A: I’ve scaled some pretty tall trees, like a 100-foot pine tree in Concord that was being choked by a bittersweet vine, which can take over the tree and eventually kill it. We used a rigging system to scale the tree and remove the vine.


Q: What has changed in the landscaping business since you first started?
A: I’ve been doing this since I was 14, when I was mowing boy for a landscape company. I went back every summer while in high school, and when I was 17, got to use heavy equipment like the bucket truck, which was great fun and sparked my interest. Back then, I didn’t know the scientific stuff I know now. As we get more scientific evidence, some things become obsolete. For example, a decade ago, concrete was put in cankers to fill holes in the tree, but now it’s left to scab over.

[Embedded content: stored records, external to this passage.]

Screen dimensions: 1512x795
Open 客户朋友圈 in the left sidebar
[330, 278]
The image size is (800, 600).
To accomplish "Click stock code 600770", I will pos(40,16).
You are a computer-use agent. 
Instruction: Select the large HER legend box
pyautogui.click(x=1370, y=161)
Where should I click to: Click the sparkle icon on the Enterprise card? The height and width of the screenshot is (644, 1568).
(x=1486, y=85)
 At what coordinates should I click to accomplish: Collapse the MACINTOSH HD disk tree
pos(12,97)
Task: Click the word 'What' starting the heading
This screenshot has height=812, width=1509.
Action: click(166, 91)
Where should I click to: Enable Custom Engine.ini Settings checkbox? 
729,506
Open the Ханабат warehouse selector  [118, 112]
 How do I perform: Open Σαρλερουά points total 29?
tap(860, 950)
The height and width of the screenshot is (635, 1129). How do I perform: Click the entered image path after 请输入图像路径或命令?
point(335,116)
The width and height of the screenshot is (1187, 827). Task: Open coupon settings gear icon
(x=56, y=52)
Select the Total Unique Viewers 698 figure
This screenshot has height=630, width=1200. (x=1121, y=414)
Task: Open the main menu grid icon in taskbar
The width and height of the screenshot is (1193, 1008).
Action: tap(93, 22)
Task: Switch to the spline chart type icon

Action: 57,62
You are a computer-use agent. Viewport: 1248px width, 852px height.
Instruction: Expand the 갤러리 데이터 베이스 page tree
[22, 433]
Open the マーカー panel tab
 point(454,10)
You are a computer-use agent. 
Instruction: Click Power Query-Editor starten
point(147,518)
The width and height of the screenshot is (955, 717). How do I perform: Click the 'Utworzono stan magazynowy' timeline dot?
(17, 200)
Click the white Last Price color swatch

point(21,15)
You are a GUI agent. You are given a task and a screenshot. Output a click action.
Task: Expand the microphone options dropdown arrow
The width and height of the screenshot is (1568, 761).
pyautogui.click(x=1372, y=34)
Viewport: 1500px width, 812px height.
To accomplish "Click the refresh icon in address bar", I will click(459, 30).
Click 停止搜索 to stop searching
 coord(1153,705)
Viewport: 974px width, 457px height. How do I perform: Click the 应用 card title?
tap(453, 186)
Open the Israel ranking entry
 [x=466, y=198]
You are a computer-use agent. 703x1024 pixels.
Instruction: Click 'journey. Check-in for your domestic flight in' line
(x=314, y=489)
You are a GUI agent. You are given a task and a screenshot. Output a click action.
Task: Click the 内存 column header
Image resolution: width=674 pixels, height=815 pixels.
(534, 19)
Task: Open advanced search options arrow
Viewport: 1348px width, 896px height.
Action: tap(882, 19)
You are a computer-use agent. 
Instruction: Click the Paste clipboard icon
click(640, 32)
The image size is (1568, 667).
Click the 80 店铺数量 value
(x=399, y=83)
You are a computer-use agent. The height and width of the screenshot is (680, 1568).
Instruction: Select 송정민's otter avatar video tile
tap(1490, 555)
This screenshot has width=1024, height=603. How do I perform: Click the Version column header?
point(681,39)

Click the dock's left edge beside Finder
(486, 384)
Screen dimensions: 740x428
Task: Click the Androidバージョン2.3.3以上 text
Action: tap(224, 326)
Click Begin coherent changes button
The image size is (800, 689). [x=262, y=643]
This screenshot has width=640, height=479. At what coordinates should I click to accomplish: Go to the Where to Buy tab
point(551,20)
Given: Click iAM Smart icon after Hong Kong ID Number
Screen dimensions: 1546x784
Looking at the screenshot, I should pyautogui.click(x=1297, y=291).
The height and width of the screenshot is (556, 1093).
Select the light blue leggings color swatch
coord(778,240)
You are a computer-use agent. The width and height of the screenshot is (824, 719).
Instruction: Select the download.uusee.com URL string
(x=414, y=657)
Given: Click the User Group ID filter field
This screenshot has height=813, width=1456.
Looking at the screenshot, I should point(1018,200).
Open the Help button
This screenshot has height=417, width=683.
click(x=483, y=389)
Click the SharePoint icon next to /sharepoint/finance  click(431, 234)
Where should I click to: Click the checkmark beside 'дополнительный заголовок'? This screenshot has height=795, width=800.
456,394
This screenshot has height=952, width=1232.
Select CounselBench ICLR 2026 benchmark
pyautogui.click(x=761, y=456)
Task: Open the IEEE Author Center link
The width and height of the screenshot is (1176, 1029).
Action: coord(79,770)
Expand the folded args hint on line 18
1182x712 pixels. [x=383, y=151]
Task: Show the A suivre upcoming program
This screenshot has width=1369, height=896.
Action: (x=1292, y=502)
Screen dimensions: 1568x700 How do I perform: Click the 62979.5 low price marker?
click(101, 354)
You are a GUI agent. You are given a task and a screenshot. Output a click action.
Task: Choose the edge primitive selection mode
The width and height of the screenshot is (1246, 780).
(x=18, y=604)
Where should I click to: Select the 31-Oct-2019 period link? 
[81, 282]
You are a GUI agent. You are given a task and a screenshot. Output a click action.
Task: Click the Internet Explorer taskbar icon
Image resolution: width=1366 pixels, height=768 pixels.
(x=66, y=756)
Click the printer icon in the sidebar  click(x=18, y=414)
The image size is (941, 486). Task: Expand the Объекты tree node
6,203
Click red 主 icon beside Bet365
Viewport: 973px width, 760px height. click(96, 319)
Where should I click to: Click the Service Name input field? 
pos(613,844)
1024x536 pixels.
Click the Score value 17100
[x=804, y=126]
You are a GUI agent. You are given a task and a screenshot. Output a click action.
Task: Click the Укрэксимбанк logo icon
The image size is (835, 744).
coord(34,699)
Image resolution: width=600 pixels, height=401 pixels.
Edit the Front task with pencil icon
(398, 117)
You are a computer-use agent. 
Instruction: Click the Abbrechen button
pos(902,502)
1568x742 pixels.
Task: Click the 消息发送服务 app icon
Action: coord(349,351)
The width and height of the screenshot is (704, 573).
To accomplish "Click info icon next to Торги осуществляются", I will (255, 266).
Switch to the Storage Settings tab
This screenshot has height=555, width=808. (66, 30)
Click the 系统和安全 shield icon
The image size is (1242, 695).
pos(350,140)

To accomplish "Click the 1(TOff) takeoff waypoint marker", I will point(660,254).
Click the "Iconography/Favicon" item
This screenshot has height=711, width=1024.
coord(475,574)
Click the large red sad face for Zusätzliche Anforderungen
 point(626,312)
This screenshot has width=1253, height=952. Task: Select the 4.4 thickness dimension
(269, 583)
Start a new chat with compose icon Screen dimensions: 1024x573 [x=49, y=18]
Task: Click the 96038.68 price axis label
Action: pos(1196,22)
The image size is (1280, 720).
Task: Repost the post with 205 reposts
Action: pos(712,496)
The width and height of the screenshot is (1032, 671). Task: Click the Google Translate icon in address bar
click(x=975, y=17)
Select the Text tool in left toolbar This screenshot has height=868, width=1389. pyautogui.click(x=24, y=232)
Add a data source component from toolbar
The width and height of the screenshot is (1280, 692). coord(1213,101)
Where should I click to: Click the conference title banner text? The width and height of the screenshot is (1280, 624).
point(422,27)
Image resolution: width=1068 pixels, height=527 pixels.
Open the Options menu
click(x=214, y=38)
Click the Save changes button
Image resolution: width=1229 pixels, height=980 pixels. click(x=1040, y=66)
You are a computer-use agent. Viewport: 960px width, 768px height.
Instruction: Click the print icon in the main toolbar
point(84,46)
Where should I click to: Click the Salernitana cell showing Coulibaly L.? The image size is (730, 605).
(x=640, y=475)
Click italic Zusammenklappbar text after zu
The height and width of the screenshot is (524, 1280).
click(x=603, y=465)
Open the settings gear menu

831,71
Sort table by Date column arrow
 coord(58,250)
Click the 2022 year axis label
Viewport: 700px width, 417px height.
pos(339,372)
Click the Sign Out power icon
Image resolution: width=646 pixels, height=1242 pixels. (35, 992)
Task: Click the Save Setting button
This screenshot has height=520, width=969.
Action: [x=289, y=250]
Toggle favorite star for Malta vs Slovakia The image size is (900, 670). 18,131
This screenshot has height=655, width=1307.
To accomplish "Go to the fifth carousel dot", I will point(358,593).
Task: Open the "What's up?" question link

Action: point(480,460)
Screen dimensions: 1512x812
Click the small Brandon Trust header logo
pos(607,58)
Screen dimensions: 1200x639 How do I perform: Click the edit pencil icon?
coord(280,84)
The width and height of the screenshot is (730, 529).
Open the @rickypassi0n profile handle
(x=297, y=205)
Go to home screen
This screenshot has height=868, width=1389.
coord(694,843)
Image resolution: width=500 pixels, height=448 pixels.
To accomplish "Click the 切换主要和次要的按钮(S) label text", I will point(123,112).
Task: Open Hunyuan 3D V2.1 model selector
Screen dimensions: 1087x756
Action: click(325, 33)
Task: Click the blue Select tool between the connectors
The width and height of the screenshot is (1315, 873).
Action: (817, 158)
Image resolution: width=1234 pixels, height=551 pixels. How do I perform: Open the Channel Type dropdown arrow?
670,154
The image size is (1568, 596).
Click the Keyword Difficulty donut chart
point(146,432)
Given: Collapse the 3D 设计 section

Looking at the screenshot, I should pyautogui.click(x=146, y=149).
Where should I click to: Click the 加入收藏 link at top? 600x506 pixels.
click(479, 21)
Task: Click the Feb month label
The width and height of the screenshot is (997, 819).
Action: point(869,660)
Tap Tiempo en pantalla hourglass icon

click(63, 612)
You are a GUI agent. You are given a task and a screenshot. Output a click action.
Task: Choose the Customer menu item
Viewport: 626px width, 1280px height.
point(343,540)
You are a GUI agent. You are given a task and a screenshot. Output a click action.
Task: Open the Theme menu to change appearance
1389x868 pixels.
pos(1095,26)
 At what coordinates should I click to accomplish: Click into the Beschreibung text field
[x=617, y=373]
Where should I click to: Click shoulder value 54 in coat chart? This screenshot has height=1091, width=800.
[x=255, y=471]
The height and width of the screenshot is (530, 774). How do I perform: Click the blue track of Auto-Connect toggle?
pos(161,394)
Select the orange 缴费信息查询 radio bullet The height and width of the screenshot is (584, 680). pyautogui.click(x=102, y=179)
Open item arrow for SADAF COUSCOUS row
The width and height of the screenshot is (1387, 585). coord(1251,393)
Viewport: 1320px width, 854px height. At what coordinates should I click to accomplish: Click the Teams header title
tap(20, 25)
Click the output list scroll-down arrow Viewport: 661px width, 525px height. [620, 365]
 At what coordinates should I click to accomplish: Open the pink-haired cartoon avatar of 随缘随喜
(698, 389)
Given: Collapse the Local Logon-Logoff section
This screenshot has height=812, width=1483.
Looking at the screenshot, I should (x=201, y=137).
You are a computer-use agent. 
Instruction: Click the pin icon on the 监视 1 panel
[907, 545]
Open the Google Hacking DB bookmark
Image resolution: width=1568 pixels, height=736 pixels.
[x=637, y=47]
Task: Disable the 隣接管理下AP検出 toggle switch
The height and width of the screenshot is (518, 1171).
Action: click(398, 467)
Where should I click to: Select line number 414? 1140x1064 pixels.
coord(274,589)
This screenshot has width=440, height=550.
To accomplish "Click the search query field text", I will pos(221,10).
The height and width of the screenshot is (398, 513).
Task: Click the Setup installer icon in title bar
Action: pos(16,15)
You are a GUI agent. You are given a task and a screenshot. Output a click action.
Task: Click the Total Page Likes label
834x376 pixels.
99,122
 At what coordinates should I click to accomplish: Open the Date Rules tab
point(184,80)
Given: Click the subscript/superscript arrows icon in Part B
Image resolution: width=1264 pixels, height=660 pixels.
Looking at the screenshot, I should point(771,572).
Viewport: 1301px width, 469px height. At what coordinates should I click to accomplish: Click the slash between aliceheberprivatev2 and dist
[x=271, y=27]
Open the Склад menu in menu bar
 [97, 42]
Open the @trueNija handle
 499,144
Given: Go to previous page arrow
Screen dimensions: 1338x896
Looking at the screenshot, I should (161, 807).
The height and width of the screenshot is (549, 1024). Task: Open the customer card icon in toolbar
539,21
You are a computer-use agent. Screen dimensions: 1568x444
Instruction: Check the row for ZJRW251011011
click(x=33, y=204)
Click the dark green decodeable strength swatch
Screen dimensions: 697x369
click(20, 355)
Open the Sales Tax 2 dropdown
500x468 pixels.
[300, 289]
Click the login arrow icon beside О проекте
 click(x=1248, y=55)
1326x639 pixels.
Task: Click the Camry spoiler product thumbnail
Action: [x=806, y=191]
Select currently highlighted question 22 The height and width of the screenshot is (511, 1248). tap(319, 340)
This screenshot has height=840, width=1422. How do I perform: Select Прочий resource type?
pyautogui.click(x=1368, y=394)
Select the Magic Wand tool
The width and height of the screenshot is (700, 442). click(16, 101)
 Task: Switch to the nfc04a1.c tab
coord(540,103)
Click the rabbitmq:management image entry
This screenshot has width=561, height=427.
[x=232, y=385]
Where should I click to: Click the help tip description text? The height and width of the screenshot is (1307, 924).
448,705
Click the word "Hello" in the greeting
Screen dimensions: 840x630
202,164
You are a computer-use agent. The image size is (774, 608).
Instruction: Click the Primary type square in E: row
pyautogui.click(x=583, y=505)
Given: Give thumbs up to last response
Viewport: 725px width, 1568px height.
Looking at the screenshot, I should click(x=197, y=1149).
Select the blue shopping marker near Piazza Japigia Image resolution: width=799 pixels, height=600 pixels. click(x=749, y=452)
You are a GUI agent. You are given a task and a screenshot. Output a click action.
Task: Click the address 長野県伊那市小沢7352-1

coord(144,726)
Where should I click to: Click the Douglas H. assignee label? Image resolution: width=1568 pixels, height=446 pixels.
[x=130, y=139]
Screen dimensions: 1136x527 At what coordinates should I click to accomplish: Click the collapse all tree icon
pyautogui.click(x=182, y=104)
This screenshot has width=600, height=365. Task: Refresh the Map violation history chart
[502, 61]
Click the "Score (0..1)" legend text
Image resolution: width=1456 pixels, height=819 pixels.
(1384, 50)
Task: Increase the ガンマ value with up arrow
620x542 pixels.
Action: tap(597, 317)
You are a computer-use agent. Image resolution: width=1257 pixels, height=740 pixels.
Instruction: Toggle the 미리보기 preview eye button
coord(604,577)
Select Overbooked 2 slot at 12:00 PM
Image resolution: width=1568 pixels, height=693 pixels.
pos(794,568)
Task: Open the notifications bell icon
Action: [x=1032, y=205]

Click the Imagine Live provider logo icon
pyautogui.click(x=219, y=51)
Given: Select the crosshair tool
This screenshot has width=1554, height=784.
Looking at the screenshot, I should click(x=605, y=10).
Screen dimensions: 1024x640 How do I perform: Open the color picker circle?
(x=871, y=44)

Q: What’s your favorite kind of tree?
A: I like the beautiful bark on the Japanese stewartia and also enjoy a dogwood, when pruned properly.

Q: Have you ever fallen off a tree?
A: Knock on wood, no, I haven’t. In this job you have to stay focused. You can’t let your guard down and get too cocky when you’re up there.

Q: Do you prune the trees in your own yard?
A: I live in a condo, but my girlfriend and I are looking to buy. I’m looking forward to having my own yard and maintaining it.